The “Pandemic” security problem – what is it and what can you do?

The “Pandemic” Security Problem

How cybercriminals benefit from the new home-office culture.

Due to the rise of the COVID virus many companies have taken the decision to allow their employees to work from home. This decision was often a management decision made on the spur of the moment without taking the time to evaluate current or future technical requirements. Large enterprises have been struggling in many cases to provide necessary IT services for remote work and collaboration on very short notice, and at scale. The most important objective for IT departments in the first days of “the new normal” was to ensure that employees could work as efficiently as possible in their new environment – their home. At that point nobody thought about the vast number of implications this new way of working would bring from a security perspective.

Security Silos Are Open

IT departments usually spend a good deal of their time securing internal company systems against threats from the outside. Tools and applications for remote work have been around for years and their security risks are well known. Managing them for a small number of accounts was a feasible and in combination with strict security policies this possible attack vector for cybercriminals could be kept to a minimum. But running those services at scale for all employees is a completely different story.
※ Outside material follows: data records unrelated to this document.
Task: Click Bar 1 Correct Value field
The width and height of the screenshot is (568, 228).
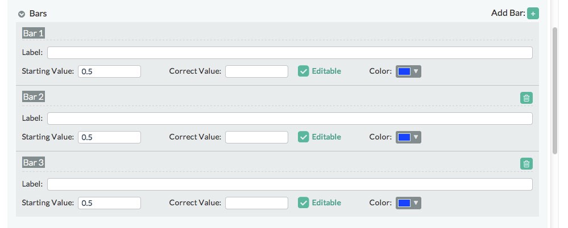Action: 256,71
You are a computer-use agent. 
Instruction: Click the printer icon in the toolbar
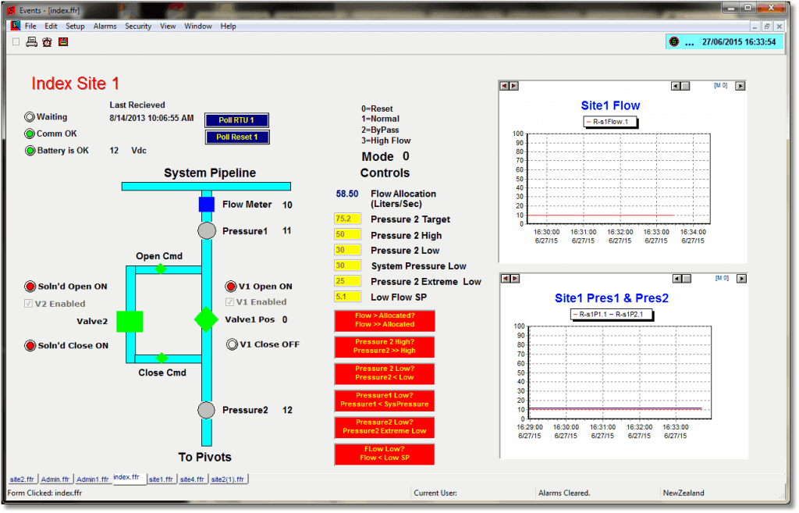[x=31, y=42]
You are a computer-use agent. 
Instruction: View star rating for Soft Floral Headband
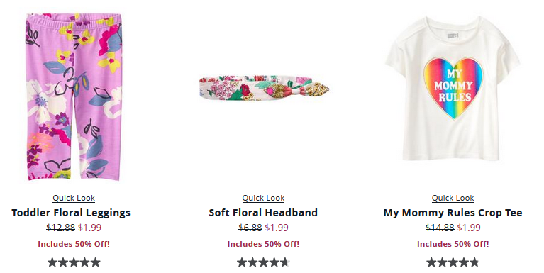(263, 262)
The attackable surface in terms of IT services was quite small and well protected, even for large enterprises, with only a few external devices with permission to connect to internal systems at all. However, since last year the situation has changed drastically! Since the advent of home-office working many more clients, such as laptops and mobiles, are being used outside of the regular offices and each one of those increases the surface that cybercriminals can use to initiate harmful attacks. Security teams are becoming more aware of this fact and are trying to find the best possible balance between business needs and closing everything down.
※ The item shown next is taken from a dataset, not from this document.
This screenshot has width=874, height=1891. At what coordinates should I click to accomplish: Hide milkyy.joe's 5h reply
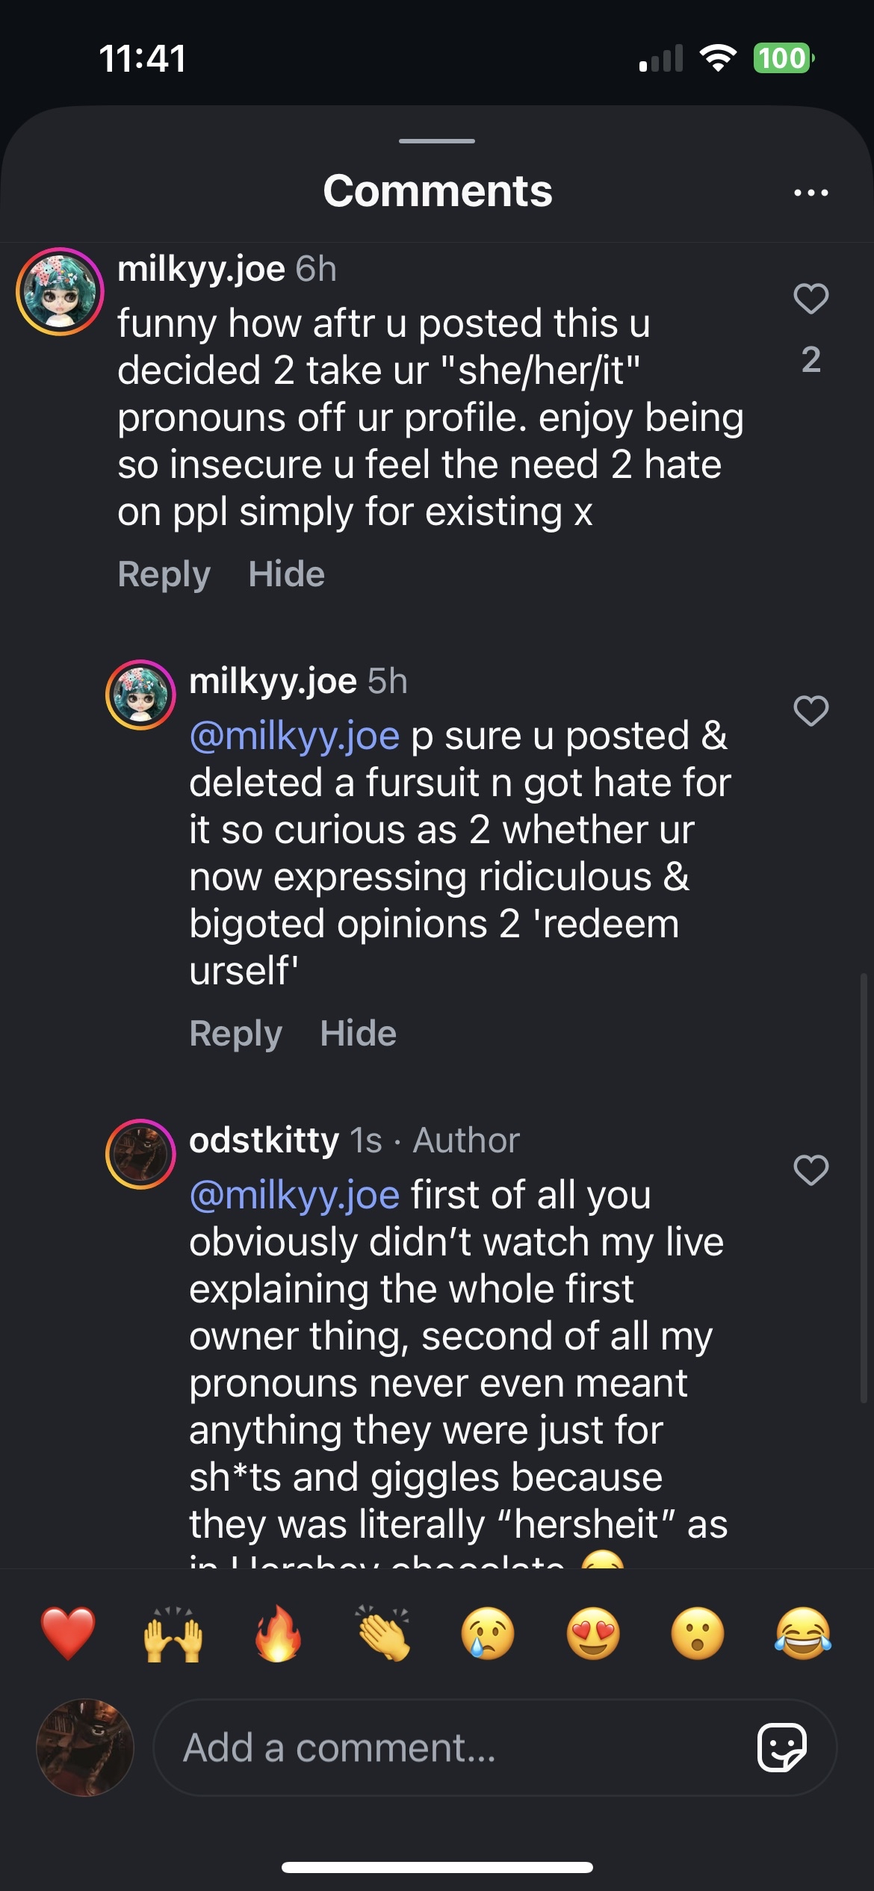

Running internal IT systems which are kept up-to-date and are configured to the best-known security practices is a task that can certainly be achieved by a competent IT department. Attackers will have a hard time trying to find a direct way in into such environments but creative as they are, they will search for “help”. Help in the guise of company employees opening phishing-mails or downloading something from a webpage that turns their client device into an entrance point for criminals. The best security concept will often fail when the human-factor is introduced. As the personal interaction has been cut off by everyone working from home, the digital communication has increased massively and so has the chance to hit a malicious link while skimming through hundreds of unread mails.

Digital “Wild West”

Since the Pandemic forced everybody home cybercrime has skyrocketed. There has never been so many successful attacks that have been reported in the last one and a half years. From global acting enterprises to small businesses and even private Laptops, nobody has been spared so far and the likelihood to become a victim is higher than ever. Like in the “Wild West” everybody must be very careful from whom they accept messages and what sites they visit in the digital world.

Cybercriminals have adopted to the new situation very quickly and it seems they exploit newly discovered security vulnerabilities in IT systems faster than ever. When vendors bring out patches to fix vulnerabilities in their products, Malware targeting these vulnerabilities already exists and is often widely available through the web.
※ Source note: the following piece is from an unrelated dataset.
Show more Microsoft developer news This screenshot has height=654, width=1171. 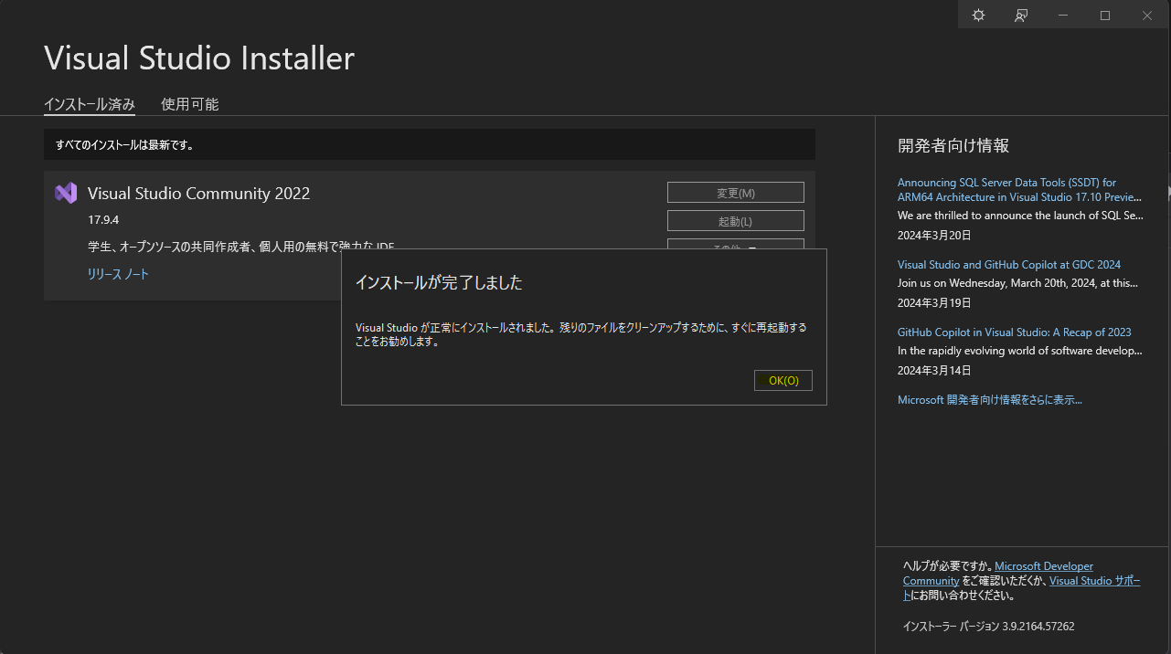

The best thing a company can do is have multiple independent security layers in place which provide proactive protection against any sort of attack, and to train employees how to recognize malicious mails and websites. But since criminals constantly look for new ways to infiltrate networks, steal data or create other destruction, experts already predict that budgets for the necessary security measures will need to be increased dramatically. Only then will it be possible to stay ahead of the game.

Shared Experience

It was common practise for large companies to usually handle security issues on their own and were mostly uncommunicative in terms of sharing information from attacks they experienced. In the light of the newest events a movement has started to gain momentum where security departments of multiple companies are working together to find common security best practices and to speak openly about the resulting damage these targeted attacks. Sharing exactly what happened and creating joint strategies to protect against similar attacks is the most valuable outcome of this collaboration.